## start Data for this exercise

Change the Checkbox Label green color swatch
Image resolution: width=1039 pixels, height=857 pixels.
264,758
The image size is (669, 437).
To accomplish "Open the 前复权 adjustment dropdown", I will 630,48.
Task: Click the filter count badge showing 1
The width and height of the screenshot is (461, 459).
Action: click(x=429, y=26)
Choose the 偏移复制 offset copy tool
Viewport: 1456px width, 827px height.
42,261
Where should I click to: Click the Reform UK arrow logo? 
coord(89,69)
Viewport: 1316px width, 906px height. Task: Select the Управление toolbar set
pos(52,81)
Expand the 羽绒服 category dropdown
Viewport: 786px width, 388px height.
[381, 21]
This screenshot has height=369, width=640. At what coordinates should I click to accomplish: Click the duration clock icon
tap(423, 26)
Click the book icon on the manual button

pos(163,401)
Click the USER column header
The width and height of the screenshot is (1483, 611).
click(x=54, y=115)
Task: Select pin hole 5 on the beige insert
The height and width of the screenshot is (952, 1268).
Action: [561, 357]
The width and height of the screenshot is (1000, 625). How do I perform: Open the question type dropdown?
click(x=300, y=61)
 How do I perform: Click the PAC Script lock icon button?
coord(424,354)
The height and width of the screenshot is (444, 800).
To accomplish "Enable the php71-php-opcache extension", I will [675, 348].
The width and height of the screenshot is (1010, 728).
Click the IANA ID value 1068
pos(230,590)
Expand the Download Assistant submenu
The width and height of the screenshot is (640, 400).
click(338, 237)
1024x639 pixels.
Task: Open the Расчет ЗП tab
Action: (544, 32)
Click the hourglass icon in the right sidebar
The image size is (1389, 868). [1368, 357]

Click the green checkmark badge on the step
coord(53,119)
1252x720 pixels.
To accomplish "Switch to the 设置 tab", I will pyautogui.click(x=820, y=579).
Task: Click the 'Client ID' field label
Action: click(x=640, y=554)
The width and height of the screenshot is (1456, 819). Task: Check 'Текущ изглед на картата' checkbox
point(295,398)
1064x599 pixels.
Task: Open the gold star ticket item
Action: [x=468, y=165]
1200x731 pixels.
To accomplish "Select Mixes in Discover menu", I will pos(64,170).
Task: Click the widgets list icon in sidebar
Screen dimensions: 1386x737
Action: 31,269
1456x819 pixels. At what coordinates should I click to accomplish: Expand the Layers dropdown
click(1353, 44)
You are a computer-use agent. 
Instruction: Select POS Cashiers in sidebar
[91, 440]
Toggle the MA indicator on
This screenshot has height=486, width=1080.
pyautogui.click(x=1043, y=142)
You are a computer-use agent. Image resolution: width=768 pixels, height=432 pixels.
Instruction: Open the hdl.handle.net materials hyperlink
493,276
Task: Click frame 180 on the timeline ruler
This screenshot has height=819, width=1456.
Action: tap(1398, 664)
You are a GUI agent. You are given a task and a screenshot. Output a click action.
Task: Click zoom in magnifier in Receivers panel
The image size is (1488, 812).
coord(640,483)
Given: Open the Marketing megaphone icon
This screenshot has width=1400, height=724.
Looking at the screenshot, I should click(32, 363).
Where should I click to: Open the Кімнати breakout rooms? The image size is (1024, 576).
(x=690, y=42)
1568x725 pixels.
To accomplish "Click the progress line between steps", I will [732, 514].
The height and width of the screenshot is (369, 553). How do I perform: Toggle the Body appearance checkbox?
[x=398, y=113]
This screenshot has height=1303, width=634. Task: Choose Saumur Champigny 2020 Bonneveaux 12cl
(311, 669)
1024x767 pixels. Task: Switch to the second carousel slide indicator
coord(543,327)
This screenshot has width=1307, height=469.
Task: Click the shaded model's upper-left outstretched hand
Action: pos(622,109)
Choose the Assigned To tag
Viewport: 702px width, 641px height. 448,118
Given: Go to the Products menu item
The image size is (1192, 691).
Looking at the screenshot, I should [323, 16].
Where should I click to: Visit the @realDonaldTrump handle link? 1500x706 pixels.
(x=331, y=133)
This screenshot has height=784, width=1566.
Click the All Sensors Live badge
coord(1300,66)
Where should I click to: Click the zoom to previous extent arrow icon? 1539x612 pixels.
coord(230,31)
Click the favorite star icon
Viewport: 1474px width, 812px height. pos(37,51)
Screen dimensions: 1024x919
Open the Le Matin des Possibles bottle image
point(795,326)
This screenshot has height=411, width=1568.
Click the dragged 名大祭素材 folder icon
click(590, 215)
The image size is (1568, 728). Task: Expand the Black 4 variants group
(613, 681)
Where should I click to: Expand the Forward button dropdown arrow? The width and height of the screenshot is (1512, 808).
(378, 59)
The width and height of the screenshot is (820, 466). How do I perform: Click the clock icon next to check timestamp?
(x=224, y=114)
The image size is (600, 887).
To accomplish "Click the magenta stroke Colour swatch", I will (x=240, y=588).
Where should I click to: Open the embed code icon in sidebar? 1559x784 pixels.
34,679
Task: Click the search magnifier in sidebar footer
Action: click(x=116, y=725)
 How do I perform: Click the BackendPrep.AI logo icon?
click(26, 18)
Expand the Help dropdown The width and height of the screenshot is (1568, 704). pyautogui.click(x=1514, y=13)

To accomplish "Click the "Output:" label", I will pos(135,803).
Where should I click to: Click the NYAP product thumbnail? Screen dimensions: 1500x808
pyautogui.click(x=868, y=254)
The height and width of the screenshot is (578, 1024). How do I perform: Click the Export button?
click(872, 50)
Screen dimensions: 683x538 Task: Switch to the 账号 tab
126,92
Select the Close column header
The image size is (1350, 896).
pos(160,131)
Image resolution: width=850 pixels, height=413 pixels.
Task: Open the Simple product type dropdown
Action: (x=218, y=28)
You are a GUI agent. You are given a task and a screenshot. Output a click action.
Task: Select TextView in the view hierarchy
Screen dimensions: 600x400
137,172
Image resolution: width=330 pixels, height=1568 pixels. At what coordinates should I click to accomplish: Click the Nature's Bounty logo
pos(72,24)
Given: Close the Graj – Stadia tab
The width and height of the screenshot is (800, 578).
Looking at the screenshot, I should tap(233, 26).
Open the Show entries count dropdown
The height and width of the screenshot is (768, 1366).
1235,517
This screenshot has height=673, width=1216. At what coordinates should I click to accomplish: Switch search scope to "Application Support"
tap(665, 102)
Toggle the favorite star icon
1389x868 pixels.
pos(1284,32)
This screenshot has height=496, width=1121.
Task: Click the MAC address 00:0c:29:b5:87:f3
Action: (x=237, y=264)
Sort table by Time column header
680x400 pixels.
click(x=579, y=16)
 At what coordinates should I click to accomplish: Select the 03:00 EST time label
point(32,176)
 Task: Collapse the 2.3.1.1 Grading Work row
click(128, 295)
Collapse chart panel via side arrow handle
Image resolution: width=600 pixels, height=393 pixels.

## end Data for this exercise

Exercise details: Copy out, word for word, the items from the line with "Choose the 偏移复制 offset copy tool" up to and including the line with "pos(230,590)".

Result for this exercise:
Choose the 偏移复制 offset copy tool
Viewport: 1456px width, 827px height.
42,261
Where should I click to: Click the Reform UK arrow logo? 
coord(89,69)
Viewport: 1316px width, 906px height. Task: Select the Управление toolbar set
pos(52,81)
Expand the 羽绒服 category dropdown
Viewport: 786px width, 388px height.
[381, 21]
This screenshot has height=369, width=640. At what coordinates should I click to accomplish: Click the duration clock icon
tap(423, 26)
Click the book icon on the manual button

pos(163,401)
Click the USER column header
The width and height of the screenshot is (1483, 611).
click(x=54, y=115)
Task: Select pin hole 5 on the beige insert
The height and width of the screenshot is (952, 1268).
Action: [561, 357]
The width and height of the screenshot is (1000, 625). How do I perform: Open the question type dropdown?
click(x=300, y=61)
 How do I perform: Click the PAC Script lock icon button?
coord(424,354)
The height and width of the screenshot is (444, 800).
To accomplish "Enable the php71-php-opcache extension", I will [675, 348].
The width and height of the screenshot is (1010, 728).
Click the IANA ID value 1068
pos(230,590)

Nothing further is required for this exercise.